> **DESCRIPTION OF THE TASK**: Using the records provided below, locate and copy each line that contains the word "computer".

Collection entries
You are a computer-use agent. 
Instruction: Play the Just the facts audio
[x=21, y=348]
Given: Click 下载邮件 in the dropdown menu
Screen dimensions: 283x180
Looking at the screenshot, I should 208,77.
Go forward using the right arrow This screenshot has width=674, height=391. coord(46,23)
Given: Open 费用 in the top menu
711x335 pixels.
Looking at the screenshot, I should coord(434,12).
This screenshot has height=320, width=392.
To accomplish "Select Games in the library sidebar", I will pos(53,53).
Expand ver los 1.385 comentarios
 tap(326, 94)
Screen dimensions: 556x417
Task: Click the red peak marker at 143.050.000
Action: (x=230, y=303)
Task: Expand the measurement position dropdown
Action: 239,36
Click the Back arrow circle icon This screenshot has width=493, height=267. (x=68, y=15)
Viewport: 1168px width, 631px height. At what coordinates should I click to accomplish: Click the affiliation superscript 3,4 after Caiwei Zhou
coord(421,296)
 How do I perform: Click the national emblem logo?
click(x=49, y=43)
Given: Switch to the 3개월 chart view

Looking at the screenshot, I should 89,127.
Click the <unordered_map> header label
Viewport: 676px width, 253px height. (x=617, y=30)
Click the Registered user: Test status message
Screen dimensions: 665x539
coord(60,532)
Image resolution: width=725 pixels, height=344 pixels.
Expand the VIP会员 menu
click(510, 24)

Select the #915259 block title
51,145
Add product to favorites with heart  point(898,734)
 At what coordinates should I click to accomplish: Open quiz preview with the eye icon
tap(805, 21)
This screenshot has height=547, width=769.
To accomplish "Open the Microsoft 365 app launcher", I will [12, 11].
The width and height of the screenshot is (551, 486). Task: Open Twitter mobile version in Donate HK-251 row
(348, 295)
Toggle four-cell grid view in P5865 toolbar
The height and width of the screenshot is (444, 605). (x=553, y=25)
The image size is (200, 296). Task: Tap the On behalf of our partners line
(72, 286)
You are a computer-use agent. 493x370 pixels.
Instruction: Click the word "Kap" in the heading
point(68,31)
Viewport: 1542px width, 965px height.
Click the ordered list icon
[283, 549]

> **FINISHED TASK**:
You are a computer-use agent. 
You are a computer-use agent. 493x370 pixels.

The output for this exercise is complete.